Money comes in, money goes out. For many people, this is about as deep as their understanding gets when it comes to personal famuluss. Rather than ignoring your famuluss and leaving them to chance, a bit of number crunching can help you evaluate your current financial health and determine how to reach your short- and long-term financial goals.

Recognize and Manage Lifestyle Inflation

One of the main reasons people allow lifestyle inflation to sabotage their famuluss is their desire to keep up with the Joneses. It’s not uncommon for people to feel the need to match their friends’ and coworkers’ spending habits. If your peers drive BMWs, vacation at exclusive resorts and dine at expensive restaurants, you might feel pressured to do the same. What is easy to overlook is that in many cases the Joneses are actually servicing a lot of debt – over a period of decades – to maintain their wealthy appearance. Despite their wealthy “glow” – the boat, the fancy cars, the expensive vacations, the private schools for the kids – the Joneses might be living paycheck to paycheck and not saving a dime for retirement.

Recognize Needs vs. Wants – and Spend Mindfully

Unless you have an unlimited amount of money, it’s in your best interest to be mindful of the difference between needs and wants so you can make better spending choices. “Needs” are things you have to have in order to survive: food, shelter, healthcare, transportation, a reasonable amount of clothing (many people include savings as a need, whether that’s a set 10% of their income or whatever they can afford to set aside each month). Conversely, “wants” are things you would like to have, but that you don’t need for survival.

Start Saving Early

It’s often said that it’s never too late to start saving for retirement. That may be true (technically), but the sooner you start, the better off you’ll likely be during your retirement years. This is because of the power of compounding – what Albert Einstein called the “eighth wonder of the world.”
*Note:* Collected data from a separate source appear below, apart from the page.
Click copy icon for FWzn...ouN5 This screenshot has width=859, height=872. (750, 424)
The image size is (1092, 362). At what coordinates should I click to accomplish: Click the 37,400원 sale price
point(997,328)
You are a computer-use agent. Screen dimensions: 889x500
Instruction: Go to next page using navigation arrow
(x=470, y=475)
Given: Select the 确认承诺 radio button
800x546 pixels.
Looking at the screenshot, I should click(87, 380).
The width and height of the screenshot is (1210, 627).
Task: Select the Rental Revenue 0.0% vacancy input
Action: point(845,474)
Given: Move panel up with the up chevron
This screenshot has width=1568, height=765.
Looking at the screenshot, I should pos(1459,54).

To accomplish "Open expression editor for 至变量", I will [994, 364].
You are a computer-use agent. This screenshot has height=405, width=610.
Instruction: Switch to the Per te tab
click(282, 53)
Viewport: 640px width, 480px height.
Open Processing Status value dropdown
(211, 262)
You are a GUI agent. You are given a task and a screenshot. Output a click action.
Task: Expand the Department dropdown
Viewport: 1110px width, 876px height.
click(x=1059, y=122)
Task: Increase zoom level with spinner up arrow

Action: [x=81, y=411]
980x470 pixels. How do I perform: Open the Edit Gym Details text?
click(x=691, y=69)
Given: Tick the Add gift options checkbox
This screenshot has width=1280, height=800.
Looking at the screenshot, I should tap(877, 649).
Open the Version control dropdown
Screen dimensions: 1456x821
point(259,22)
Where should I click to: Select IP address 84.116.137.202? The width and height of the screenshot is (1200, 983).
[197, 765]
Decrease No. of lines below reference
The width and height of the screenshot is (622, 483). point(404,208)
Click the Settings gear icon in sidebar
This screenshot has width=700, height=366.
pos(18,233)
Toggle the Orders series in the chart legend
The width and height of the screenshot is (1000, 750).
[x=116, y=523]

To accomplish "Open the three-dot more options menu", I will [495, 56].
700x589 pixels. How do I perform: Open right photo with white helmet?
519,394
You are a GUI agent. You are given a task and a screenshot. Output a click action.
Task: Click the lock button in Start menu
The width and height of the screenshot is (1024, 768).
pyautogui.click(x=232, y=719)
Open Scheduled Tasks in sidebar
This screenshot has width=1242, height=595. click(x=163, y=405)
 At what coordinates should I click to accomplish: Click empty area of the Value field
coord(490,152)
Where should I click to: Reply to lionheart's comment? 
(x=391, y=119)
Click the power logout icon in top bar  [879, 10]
Build and Maintain an Emergency Fund

An emergency fund is just what the name implies: money that has been set aside for emergency purposes. The fund is intended to help you pay for things that wouldn’t normally be included in your personal budget: unexpected expenses such as car repairs or an emergency trip to the dentist. It can also help you pay your regular expenses if your income is interrupted; for example, if an illness or injury prevents you from working or if you lose your job.